「AO入試・推薦入試」は「総合型選抜・学校推薦型選抜」へ
共通テストや英語民間試験利用が話題の2021年度入試ですが、変わるのは国公立大学入試だけではありません。
私立大学の一般入試・AO入試・推薦入試も、大きく変化するんです!
全大学で《一般・AO・推薦》の名称と試験内容が変化!
現在、実施されている「一般入試」「AO入試」「推薦入試」の3つの試験。
センター試験に代わって共通テストが実施され始める2021年度に、この3つの試験が大きく変わります!
なお、この改革は文部科学省の指示のもと、全大学で行われるものなので、国公立大学・私立大学、どちらの入試にも影響します。
まず変わるのが、「試験の名前」。
それぞれ以下のように変化します。
・一般入試 ⇒ 一般選抜
・AO入試 ⇒ 総合型選抜
・推薦入試 ⇒ 学校推薦型選抜
さらに、名前だけではなく、試験内容も変化します。
それぞれ新しい評価方法が採用されるようになるんです。

#### 指示内容:
上のページ抜粋によると、2021年度入試から「推薦入試」はどのような名称に変わりますか。

#### 提供情報:
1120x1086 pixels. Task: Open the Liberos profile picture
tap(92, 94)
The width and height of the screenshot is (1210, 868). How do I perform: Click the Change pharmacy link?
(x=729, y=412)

#### 出力結果:
「学校推薦型選抜」という名称に変わります。